Dentistry, College of


Date of this Version



Published in American Journal of Orthodontics and Dentofacial Orthopedics 97:1 (January 1990), pp. 74–81. Copyright © 1990 Elsevier Inc. Used by permission.


Since the introduction of air-powder polishing systems in 1977, air-powder polishing has been shown to be an efficient and effective method for removal of stain and plaque. Air-powder polishing systems use air, water, and sodium bicarbonate to deliver a controlled stream that propels specially processed sodium bicarbonate particles to the tooth surface. It has been demonstrated that this increasingly popular technique requires less time and less physical exertion by the operator than polishing with a rubber cup and prophylaxis paste. In addition, no heat is generated with this type of system.

Studies of the air-powder polishing method have examined its efficacy in stain removal and its effects on soft tissue, hard tissue, and restorative materials. William et al. found that air-powder polishing treatment imparted a nonuniformly roughened surface to enamel. Atkinson et al. and Toevs, however, found root surfaces to be smooth after treatment with the airpowder polishing system. Furthermore, this system has been shown to produce some immediate soft tissue trauma. In all of these studies this gingival trauma has been shown to be transient and clinically insignificant.

*What to work on*
**a.** In the air-powder polishing text, what three things do air-powder polishing systems use to deliver their stream?
**b.** Print the part of the air-powder polishing text that begins at the words "Dentistry, College of" and stops after "type of system.".
**c.** Carry on the air-powder polishing text from its last sentence.
The material that comes next has no role in this exercise.

*Data under study*
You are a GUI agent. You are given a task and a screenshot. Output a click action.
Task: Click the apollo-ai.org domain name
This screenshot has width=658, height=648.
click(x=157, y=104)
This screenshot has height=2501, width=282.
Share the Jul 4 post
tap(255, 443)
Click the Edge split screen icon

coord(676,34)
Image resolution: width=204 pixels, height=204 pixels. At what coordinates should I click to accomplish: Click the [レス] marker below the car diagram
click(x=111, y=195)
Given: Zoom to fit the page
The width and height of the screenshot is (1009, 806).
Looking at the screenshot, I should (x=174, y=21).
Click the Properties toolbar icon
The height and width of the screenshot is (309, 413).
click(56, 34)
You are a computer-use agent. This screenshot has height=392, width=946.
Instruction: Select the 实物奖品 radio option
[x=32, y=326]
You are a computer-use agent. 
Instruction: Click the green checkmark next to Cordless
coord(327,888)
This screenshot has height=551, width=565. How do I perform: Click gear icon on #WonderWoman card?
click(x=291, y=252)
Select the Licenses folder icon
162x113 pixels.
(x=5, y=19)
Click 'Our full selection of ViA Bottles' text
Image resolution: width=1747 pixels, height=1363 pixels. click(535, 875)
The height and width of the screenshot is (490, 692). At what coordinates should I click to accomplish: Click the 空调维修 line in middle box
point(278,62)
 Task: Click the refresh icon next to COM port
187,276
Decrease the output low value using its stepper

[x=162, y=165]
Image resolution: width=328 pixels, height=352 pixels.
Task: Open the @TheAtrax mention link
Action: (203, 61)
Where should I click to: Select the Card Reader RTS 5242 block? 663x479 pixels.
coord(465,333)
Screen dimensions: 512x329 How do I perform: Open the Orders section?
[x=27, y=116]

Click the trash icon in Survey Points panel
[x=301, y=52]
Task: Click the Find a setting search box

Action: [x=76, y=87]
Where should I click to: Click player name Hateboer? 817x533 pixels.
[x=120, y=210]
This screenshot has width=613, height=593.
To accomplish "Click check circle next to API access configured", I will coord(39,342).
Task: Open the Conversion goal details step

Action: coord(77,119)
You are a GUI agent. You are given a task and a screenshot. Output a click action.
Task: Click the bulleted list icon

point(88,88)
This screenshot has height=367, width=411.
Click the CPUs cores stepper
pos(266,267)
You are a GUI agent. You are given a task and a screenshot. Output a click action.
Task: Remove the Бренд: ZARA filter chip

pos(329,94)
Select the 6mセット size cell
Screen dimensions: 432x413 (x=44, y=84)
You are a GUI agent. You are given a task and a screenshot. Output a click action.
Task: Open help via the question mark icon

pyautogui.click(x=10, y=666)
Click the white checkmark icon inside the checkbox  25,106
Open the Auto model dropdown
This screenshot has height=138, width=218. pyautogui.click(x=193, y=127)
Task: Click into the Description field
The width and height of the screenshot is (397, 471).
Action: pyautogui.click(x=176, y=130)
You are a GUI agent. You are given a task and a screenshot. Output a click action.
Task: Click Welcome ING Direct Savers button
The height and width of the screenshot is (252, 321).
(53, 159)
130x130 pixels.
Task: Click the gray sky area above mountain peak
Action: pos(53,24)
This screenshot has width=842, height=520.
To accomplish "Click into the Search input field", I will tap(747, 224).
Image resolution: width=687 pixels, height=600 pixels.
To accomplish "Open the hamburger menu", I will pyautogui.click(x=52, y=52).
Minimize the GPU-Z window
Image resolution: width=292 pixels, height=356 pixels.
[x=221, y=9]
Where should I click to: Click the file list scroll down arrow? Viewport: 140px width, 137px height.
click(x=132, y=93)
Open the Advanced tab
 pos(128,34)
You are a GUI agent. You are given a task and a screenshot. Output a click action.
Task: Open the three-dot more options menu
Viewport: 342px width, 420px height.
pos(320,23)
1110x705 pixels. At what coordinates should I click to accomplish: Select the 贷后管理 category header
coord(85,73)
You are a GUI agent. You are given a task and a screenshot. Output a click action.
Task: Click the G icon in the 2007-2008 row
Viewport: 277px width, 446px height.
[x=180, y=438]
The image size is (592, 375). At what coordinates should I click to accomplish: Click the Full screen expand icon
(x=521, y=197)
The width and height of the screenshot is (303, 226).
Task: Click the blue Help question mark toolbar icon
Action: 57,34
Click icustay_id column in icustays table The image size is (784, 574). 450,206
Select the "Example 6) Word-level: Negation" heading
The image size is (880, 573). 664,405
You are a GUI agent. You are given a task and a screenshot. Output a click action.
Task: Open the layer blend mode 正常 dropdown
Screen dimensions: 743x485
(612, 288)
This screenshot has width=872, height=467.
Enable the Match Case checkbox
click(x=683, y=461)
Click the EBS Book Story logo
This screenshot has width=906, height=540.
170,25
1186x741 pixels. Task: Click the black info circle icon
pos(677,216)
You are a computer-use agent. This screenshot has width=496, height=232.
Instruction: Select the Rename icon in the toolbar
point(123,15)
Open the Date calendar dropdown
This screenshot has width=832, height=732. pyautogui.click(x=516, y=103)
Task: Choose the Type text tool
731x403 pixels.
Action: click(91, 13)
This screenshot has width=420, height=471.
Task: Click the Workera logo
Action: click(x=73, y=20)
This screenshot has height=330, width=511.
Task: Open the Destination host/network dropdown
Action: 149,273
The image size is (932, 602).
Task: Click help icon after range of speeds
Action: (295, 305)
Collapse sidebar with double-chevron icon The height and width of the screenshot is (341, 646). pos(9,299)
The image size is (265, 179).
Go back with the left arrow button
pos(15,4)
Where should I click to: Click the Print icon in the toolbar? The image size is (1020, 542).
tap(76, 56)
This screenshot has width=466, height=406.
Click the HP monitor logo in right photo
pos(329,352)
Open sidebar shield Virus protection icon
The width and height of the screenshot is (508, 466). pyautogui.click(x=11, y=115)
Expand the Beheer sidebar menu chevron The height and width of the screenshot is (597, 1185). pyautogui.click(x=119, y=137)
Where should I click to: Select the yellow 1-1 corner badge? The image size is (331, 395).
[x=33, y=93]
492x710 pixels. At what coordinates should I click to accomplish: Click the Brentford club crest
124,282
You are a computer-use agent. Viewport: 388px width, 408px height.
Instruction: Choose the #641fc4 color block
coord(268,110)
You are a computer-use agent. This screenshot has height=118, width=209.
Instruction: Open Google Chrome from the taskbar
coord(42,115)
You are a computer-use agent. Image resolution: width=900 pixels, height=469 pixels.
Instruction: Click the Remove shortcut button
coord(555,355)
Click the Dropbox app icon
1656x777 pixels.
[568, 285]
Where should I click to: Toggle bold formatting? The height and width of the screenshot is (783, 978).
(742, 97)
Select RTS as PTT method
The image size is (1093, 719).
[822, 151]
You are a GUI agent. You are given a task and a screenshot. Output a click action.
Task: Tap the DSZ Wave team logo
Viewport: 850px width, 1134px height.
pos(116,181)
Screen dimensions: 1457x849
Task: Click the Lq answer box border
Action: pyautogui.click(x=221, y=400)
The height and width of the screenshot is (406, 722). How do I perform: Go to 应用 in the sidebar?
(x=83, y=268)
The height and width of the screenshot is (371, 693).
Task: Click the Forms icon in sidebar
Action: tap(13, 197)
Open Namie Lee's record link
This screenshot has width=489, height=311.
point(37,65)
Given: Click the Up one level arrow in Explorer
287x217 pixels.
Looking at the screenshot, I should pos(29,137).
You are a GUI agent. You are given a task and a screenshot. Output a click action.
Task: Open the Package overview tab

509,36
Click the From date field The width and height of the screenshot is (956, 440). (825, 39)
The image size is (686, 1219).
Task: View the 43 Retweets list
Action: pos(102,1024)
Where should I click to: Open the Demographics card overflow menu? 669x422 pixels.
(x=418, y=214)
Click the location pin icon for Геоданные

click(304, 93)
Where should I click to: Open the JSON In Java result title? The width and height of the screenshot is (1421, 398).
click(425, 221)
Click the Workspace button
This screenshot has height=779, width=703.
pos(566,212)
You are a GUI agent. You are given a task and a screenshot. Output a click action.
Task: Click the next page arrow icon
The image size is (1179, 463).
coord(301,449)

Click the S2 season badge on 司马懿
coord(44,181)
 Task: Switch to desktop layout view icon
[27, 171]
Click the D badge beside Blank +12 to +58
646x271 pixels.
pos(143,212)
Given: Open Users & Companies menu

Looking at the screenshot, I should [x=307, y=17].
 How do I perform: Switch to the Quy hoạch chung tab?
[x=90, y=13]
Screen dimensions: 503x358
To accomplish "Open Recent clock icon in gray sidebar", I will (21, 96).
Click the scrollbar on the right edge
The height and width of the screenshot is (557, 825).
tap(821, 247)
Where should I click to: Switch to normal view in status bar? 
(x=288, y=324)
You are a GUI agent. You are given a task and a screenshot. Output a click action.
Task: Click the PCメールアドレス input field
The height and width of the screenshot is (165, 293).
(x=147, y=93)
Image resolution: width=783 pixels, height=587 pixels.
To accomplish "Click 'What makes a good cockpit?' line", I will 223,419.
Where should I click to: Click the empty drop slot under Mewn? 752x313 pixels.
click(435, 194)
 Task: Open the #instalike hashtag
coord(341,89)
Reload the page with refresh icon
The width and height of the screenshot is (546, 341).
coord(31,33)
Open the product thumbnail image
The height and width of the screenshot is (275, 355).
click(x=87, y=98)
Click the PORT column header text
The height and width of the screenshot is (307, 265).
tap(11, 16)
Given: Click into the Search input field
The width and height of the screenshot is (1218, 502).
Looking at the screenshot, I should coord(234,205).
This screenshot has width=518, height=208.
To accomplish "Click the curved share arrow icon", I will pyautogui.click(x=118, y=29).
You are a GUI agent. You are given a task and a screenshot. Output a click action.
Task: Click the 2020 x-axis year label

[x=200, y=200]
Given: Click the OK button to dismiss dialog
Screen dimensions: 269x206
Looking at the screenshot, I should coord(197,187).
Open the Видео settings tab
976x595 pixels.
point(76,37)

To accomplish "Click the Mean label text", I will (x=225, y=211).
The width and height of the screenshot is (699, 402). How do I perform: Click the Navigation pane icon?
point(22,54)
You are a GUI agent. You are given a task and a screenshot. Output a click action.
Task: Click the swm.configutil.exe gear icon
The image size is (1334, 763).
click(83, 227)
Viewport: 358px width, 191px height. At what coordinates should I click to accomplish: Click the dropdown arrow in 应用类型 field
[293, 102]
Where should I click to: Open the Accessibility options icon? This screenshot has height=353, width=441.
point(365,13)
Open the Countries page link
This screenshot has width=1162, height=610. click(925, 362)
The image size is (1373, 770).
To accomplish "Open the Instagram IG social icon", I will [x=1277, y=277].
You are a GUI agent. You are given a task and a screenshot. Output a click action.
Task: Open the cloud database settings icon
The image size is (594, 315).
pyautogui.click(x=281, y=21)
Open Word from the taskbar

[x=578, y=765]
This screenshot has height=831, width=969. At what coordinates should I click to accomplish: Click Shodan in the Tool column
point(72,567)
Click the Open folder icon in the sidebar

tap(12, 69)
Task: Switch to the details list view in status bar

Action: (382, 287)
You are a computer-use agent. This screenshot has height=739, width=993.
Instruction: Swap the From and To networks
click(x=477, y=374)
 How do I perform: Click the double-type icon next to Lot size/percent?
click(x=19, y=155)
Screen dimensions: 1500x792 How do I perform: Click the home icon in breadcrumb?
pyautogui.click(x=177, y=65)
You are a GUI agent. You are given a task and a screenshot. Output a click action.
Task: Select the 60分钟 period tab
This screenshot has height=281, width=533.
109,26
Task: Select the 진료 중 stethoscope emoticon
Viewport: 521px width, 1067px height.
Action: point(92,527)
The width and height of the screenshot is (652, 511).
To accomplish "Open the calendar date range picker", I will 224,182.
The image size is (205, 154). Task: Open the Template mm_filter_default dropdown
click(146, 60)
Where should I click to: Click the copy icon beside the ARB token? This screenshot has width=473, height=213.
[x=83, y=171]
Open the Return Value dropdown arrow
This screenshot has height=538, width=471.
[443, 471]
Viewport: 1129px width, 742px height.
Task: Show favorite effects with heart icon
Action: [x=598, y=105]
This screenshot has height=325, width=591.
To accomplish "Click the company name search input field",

*Answers for each item*
**a.** Air, water, and sodium bicarbonate.

**b.**
Dentistry, College of


Date of this Version



Published in American Journal of Orthodontics and Dentofacial Orthopedics 97:1 (January 1990), pp. 74–81. Copyright © 1990 Elsevier Inc. Used by permission.


Since the introduction of air-powder polishing systems in 1977, air-powder polishing has been shown to be an efficient and effective method for removal of stain and plaque. Air-powder polishing systems use air, water, and sodium bicarbonate to deliver a controlled stream that propels specially processed sodium bicarbonate particles to the tooth surface. It has been demonstrated that this increasingly popular technique requires less time and less physical exertion by the operator than polishing with a rubber cup and prophylaxis paste. In addition, no heat is generated with this type of system.

**c.**
Although air-powder polishing systems have been shown to be effective, it has been demonstrated that these systems have the potential for removing considerable amounts of resinous restorative material. On the other hand, porcelain, amalgam, and gold alloy restorations generally are not significantly affected. However, Barnes and associates did note an erosion of cement from the margin of cast-alloy restorations. The purpose of this two-part study, based on studies to date that have shown deleterious effects on resinous materials and cement, was to examine the efficacy and effects of an air-powder polishing system on orthodontically bracketed and banded teeth. Orthodontically bracketed and banded teeth certainly provide a greater challenge for routine cleaning that may be met by an air-powder polishing system.

Specifically, this study investigated the time required for removal of stain and plaque from orthodontically bracketed and banded teeth as well as the efficacy of the air-powder polishing system. In addition, the effects of airpowder polishing on composite and zinc phosphate cements used to anchor orthodontic brackets and bands were examined with a scanning electron microscope (SEM).